Sherrod Baltimore (born October 5, 1992) is a professional Canadian football defensive back for the Ottawa Redblacks of the Canadian Football League (CFL). He played college football for the Maine Black Bears.

Professional career
Baltimore signed with the Ottawa Redblacks on April 5, 2017 after being scouted by the Redblacks' director of player personnel, Jean-Marc Edmé. He played in his first game on July 24, 2017 against the Toronto Argonauts where he recorded five defensive tackles. Over the 2017 season, he played and started in 13 regular season games and made 47 defensive tackles and was the team's nominee for the CFL's Most Outstanding Rookie Award.
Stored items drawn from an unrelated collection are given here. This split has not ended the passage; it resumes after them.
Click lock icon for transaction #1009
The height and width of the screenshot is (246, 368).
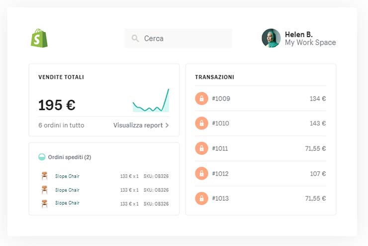pyautogui.click(x=201, y=99)
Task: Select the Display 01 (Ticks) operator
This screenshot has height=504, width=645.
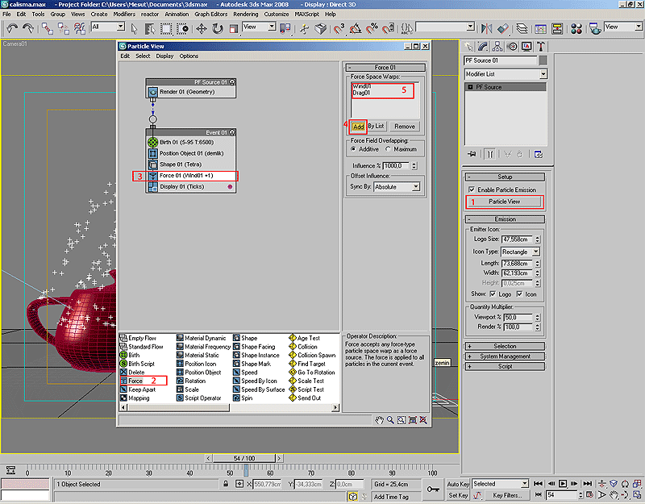Action: [x=181, y=186]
He also played in the team's East Semi-Final playoff loss to the Saskatchewan Roughriders that year.

To begin the 2018 Ottawa Redblacks season, Baltimore lost his starting position and was placed on the team's practice roster, despite his previous season's success. After sitting out four games, he was activated for the July 20, 2018 game against the BC Lions as a backup. Throughout the season, he was promoted to starter and relegated back again to back up, but overall played in 13 regular season games while starting in six. He recorded 15 defensive tackles and two interceptions, including his first career interception on a pass from the Hamilton Tiger-Cats' Jeremiah Masoli on October 19, 2018. He again recorded an interception in the Redblacks' East Final playoff win against the Tiger-Cats and played in his first Grey Cup championship game. Despite a strong outing by Baltimore with four defensive tackles and another interception, the Redblacks fell to the Calgary Stampeders 27–16 in the 106th Grey Cup. On December 21, 2018, it was announced that Baltimore had signed an extension with the Redblacks.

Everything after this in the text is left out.